Objectives →
- A) Decide whether each statement agrees with the garbage collection discussion, answering yes or no and quoting the words of the discussion that settle it.
(i) One card table entry corresponds to a 512 byte segment of memory in the old generation.
(ii) A larger nursery means fewer GC roots to trace.
(iii) Many well-written explanations of Java garbage collection are available.
- B) Use the garbage collection discussion to answer these questions:
(i) What amount of old-generation memory does one card table entry cover?
(ii) In the web service scenario, what two kinds of objects does the service mostly consist of?
(iii) In the perfect situation with a giant nursery, from what address would allocation start over once the nursery is full?
- C) In the garbage collection discussion, why is the goal an equilibrium in which 0% of the memory allocated in the nursery consists of true survivors? Answer in one to three sentences.

Supplied text →

---------------

Yes it does affect the duration of them. The larger nursery you have, the more gc roots you will need to trace due to write barriers from older generations. So yes you are right that the duration is dependent on the number of live objects at gc time, but the number of live objects is also dependent on the size of the nursery.

(and whoever is down-voting me, maybe you can explain why I'm wrong?)


My understanding is that an entry in the card table is set when an object in young generation is allocated that is referenced by something in the old generation. An entry in the card table corresponds to a 512 byte segment of memory in the old generation. Thus, the cost imposed by this would be based on how many distinct 512 byte segments of the old generation reference any objects in the young generation.

If you have a web service that mostly consists of some baseline of long-lived objects and many short-lived objects used for fulfilling requests, I would expect to have relatively few GC roots. At that point, if you assume that you have a consistent request rate, I would expect the number of reachable objects in the young generation to remain constant regardless of the size of the young generation, and the number of GC roots should also remain constant. Based on that, increasing the young generation size would then decrease the frequency of young generation garbage collection, reduce the probability of survivors getting promoted to old generation, and have no effect on the time it takes to do young generation garbage collection. There certainly applications that have different behavior when the old generation is less static, but I would think for this use case the new generation size should be as big as it can be.

If something I've said is incorrect or incomplete, I'm anxious to know. There are relatively few well-written explanations of how Java garbage collection works, so it is difficult to have confidence regarding it without a lot of practical experience as you have said.


That's a good explanation of why I'm wrong. Basically you are hoping to reach an equilibrium situation in which 0% of the allocated memory in nursery are true survivors. Because if the true survival rate was higher than 0%, then the larger the nursery size the longer the duration between collections and the higher the number of objects that are true survivors.

If you had a perfect situation like that, with a giant nursery, you wouldn't even need to gc anything. When the nursery is full, just start over from address 0 and you can be confident that when the new objects starts overwriting the old that the old will already be unreachable from the object graph.

---------------

Extracted material →

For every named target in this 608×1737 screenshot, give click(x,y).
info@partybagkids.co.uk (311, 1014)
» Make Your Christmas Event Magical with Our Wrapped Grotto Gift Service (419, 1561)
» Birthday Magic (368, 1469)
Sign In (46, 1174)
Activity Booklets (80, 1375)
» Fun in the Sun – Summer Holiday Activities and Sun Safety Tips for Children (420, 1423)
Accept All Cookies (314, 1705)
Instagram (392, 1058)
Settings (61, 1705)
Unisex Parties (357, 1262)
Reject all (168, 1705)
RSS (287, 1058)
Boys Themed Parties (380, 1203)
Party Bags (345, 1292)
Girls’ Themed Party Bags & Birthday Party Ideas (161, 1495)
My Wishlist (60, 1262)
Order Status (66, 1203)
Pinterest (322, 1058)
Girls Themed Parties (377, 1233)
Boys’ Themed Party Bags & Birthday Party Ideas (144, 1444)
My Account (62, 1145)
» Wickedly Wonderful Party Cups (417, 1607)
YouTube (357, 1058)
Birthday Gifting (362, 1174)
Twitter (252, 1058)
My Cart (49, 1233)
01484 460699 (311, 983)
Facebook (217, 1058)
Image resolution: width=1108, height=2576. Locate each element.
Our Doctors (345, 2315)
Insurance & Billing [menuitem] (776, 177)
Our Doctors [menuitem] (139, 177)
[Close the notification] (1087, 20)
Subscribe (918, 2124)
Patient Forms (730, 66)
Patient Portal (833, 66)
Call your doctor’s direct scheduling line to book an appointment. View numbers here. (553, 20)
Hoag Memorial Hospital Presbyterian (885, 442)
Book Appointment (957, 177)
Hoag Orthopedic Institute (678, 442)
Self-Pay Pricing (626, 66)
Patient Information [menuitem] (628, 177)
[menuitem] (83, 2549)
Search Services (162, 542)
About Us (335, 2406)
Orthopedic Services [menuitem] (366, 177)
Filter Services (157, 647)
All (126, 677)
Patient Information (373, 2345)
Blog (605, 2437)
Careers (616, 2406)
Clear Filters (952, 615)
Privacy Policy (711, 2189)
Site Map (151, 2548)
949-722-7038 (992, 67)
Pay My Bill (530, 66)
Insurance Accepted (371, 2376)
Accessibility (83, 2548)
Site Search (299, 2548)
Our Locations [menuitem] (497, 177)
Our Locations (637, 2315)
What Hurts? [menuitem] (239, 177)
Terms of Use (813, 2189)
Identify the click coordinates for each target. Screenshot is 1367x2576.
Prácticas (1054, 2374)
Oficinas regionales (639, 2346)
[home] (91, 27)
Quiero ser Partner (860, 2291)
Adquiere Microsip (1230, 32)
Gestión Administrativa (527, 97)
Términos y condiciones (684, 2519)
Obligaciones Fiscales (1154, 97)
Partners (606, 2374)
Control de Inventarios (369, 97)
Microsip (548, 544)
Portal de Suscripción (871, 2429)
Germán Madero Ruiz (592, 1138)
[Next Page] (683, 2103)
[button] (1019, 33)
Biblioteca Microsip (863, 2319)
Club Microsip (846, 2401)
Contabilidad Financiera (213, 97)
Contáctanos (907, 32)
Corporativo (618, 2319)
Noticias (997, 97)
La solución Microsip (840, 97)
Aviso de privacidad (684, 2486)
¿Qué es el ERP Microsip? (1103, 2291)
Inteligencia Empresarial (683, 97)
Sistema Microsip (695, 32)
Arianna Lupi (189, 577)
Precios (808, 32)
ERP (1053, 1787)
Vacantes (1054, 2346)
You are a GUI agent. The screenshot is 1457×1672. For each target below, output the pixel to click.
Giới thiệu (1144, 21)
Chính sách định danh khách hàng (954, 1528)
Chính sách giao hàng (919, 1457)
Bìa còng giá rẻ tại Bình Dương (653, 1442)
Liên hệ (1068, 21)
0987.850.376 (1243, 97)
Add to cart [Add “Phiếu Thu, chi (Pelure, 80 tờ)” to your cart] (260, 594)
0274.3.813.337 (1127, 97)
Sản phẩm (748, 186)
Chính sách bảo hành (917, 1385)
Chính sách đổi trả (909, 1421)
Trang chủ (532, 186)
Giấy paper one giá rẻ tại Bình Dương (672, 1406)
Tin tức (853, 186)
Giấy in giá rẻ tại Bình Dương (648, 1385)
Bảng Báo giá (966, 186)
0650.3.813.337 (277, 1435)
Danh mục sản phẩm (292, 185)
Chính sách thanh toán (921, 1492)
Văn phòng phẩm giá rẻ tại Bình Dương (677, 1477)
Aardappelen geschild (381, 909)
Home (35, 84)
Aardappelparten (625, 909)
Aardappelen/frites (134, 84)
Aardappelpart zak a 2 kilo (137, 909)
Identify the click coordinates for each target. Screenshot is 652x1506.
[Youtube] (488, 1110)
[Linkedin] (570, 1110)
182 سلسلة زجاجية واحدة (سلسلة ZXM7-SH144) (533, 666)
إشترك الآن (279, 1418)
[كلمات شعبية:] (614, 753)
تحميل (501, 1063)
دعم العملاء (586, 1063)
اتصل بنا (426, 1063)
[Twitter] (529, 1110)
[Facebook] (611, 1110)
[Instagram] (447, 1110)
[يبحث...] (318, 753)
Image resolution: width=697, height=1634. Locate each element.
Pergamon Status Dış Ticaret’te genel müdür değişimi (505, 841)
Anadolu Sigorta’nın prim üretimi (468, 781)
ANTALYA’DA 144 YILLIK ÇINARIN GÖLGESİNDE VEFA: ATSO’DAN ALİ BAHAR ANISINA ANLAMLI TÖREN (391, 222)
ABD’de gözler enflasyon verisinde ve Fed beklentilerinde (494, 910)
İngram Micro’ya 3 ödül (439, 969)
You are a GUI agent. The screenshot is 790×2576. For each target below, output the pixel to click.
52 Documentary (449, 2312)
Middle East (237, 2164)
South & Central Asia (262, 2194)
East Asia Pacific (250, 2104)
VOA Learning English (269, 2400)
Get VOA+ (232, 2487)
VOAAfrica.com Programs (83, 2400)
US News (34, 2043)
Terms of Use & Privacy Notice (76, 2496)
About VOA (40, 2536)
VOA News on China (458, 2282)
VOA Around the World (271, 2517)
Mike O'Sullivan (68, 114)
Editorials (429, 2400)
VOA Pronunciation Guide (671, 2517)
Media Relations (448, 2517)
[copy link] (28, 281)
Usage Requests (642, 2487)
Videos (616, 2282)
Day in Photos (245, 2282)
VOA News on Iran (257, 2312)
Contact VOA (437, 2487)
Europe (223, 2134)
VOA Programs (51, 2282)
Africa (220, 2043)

---------------

List of solutions →
- A)
(i) Yes: "An entry in the card table corresponds to a 512 byte segment of memory in the old generation."
(ii) No: "The larger nursery you have, the more gc roots you will need to trace due to write barriers from older generations."
(iii) No: "There are relatively few well-written explanations of how Java garbage collection works"

- B)
(i) A 512 byte segment.
(ii) A baseline of long-lived objects and many short-lived objects used for fulfilling requests.
(iii) Address 0.

- C) If the true survival rate were above 0%, a larger nursery would lengthen the time between collections. It would also increase the number of objects that are true survivors.